══ Trecho de origem

O mal da altitude nada mais é senão a dificuldade do organismo em absorver oxigênio para suprir as necessidades a que estamos impondo, o que acaba por causar uma série de efeitos, que podem até culminar com a morte do indivíduo.
Isso ocorre pelo fato de que a pressão do ar diminui conforme a maior variação de altitude, o que resulta em menor quantidade de oxigênio no ar. Repare que a composição do ar continua a mesma – 78,1% Nitrogênio, 20,9% Oxigênio e 1% outros gases – porém, como afirmamos, em menor quantidade. Com isso, temos que respirar mais para conseguir absorver a mesma quantidade de O2 de quando estamos ao nível do mar. Isso gera uma sensação de falta de ar, ou, como se não fosse possível aspirar.
Sob estas dificuldades nosso organismo tende a se aclimatar, e a principal mudança será a alteração da composição sangüínea, que terá um aumento considerável de glóbulos vermelhos, responsáveis pelo transporte do O2 absorvido nos alvéolos pulmonares às células. Porém esta reação do organismo não é imediata, leva algum tempo. Por isso o processo de aclimatação precisa ser realizado, e de forma lenta e gradual, evitando grandes esforços físicos quando chegamos em altitudes maiores.

════

Requisitos das tarefas →
A. Responda a estas perguntas com base no texto sobre o mal da altitude:
(i) Qual é a porcentagem de nitrogênio na composição do ar?
(ii) Segundo o texto, o que diminui conforme aumenta a altitude e faz haver menos oxigênio no ar?
(iii) Que componente do sangue tem aumento considerável durante a aclimatação?
B. Copie, do texto sobre o mal da altitude, o trecho que vai de "Isso ocorre pelo" a "fosse possível aspirar.".

══ Dados para análise

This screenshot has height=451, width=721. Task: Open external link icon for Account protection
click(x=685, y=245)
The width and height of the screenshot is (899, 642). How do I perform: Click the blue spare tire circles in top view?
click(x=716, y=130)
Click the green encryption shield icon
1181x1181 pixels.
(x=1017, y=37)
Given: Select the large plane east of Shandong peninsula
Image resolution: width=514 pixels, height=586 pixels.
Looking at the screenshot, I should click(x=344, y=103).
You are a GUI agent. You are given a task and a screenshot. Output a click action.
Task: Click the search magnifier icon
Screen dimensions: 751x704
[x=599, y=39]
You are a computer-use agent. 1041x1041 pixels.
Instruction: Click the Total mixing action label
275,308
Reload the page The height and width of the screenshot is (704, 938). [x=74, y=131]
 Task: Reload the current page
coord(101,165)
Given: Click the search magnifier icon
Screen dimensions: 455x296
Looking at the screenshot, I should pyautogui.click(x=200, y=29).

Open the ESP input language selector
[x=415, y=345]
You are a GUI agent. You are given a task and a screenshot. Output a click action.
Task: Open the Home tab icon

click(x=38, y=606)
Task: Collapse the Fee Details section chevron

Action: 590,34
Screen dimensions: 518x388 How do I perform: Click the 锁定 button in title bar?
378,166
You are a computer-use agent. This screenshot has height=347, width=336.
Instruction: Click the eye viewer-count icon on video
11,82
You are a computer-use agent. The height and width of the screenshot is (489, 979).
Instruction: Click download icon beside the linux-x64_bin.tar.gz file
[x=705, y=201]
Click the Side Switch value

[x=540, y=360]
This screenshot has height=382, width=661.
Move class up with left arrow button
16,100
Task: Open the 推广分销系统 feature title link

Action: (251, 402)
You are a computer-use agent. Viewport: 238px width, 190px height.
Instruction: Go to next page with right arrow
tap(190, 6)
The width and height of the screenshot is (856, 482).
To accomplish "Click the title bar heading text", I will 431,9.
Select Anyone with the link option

════

Soluções das tarefas →
A.
(i) 78,1%.
(ii) A pressão do ar.
(iii) Os glóbulos vermelhos.

B.
Isso ocorre pelo fato de que a pressão do ar diminui conforme a maior variação de altitude, o que resulta em menor quantidade de oxigênio no ar. Repare que a composição do ar continua a mesma – 78,1% Nitrogênio, 20,9% Oxigênio e 1% outros gases – porém, como afirmamos, em menor quantidade. Com isso, temos que respirar mais para conseguir absorver a mesma quantidade de O2 de quando estamos ao nível do mar. Isso gera uma sensação de falta de ar, ou, como se não fosse possível aspirar.